N.J. Bill Would Replace TIFs With Redevelopment Grant Program

New Jersey General Assembly Speaker Joseph Roberts Thursday will file a stimulus bill for the state that would eliminate tax increment financing and instead implement a new redevelopment grant program, and allow higher educational institutions to use tax-exempt debt for cash-flow needs.

The Assembly Appropriations Committee is scheduled Thursday to take up the bill, called the New Jersey Economic Stimulus Act of 2009. Sen. Raymond Lesniak, D-Union, is working on similar legislation in the upper chamber, but has yet to file his plan, according to Matthew Reilly, spokesman for the Senate Democratic majority.
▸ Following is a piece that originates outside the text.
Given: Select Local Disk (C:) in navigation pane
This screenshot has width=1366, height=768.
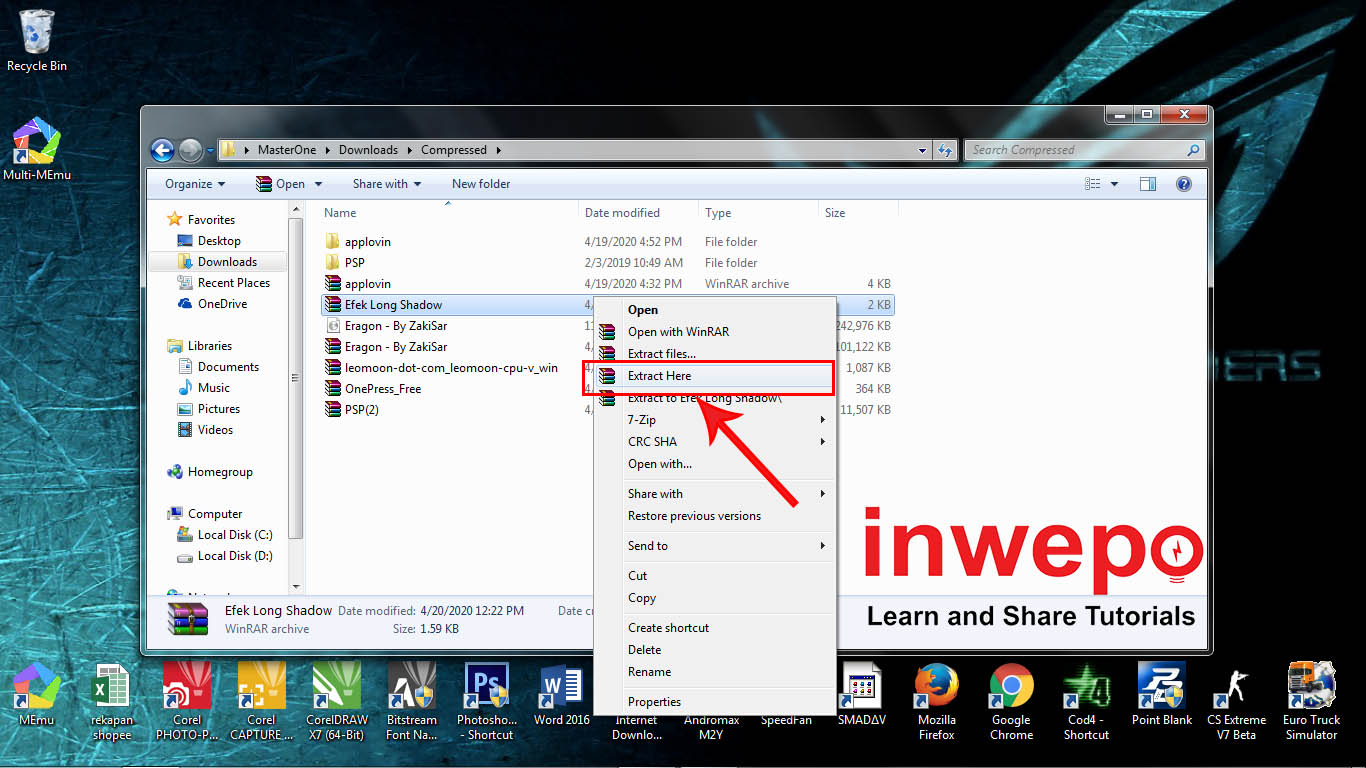Looking at the screenshot, I should click(x=234, y=535).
The initiative would end revenue allocation district, or RAD, financing, sometimes called TIFs in other states, and replace that mechanism with a new Economic Redevelopment and Growth Grant program. The ERGG would follow the state’s existing Brownfields Site Reimbursement program, which reimburses local governments up to 75% of remediation costs, according to preliminary information on the stimulus act. The state uses revenue generated from redevelopment sites — including sales, corporate, and realty-transfer taxes — to finance the BSR program.

Lawmakers and public officials say RAD financing in New Jersey, under existing law, is a slow and cumbersome process. Since its inception in 2002, there is only one project in the state that is qualified to sell RAD bonds, a big-box retail development in Millville in southern New Jersey. Officials in Bayonne are working on using RAD financing, in part, to convert a 430-acre former naval base into a mixed-use development of housing, office space, retail, and commercial projects.
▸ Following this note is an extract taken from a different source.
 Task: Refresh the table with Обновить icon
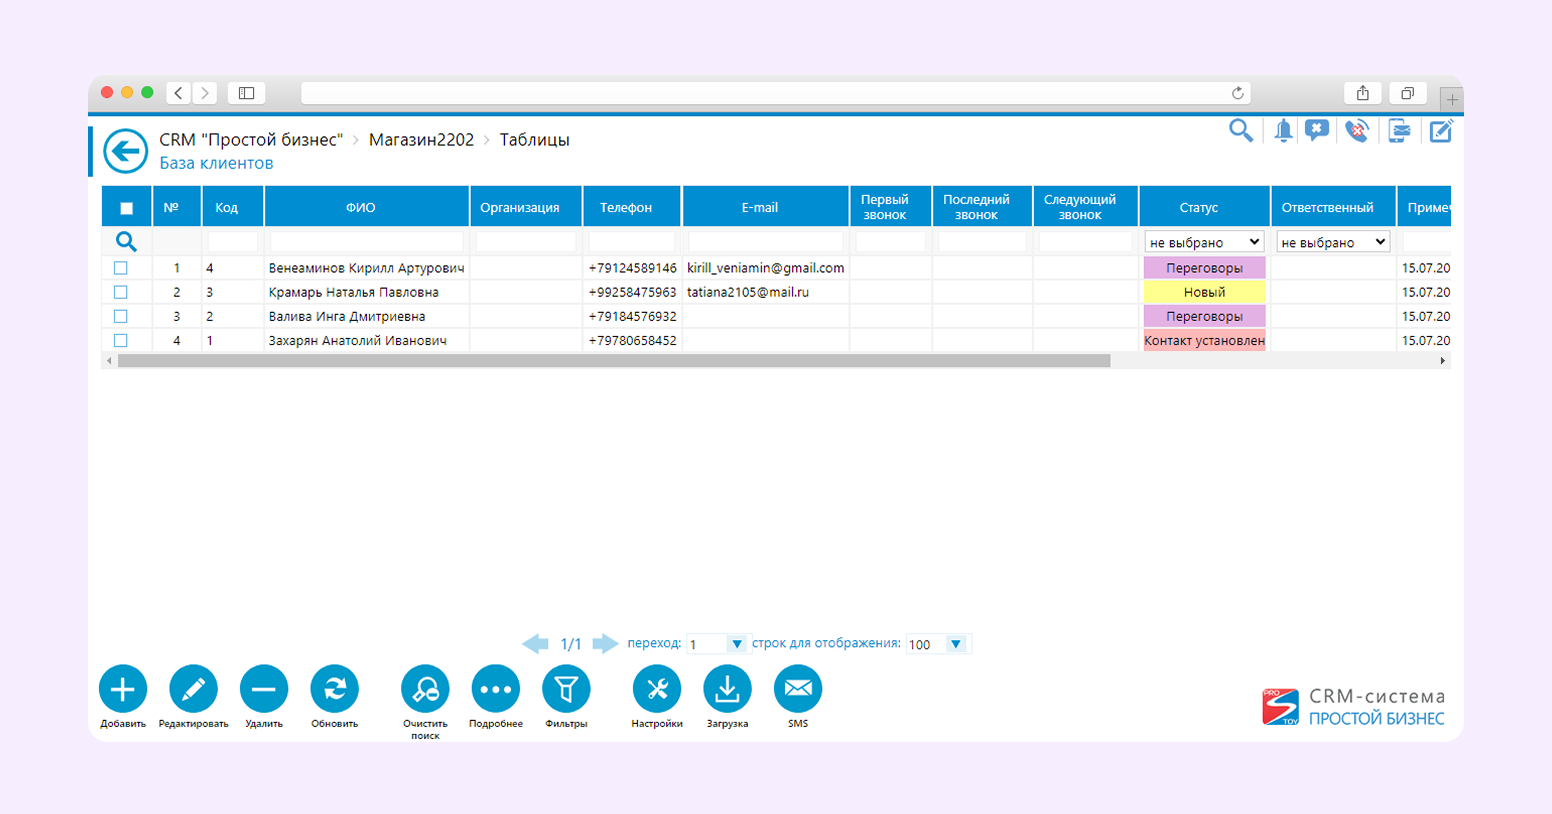click(x=334, y=689)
The bill would also allow the New Jersey Educational Facilities Authority to issue tax-exempt debt on behalf of colleges and universities in need of additional liquidity during the first half of a school year before tuition payments arrive.

Institutions “typically satisfy these needs through bank lines of credit, paying taxable rates,” according to preliminary details on the bill. “The tax-exempt loans that will be available pursuant to the provisions of this act are limited under federal Internal Revenue Service rules as to the amount an institution can borrow and the time permitted for repayment.”

In addition, the stimulus measure would facilitate private investment in dormitories and retail development on college and university campuses to help finance those projects rather than schools borrowing for such improvements.

The bill would also expand the urban transit tax credit program and place a moratorium on the state’s nonresidential development fee, which the Council on Affordable Housing oversees, to help spark commercial development during the current recession.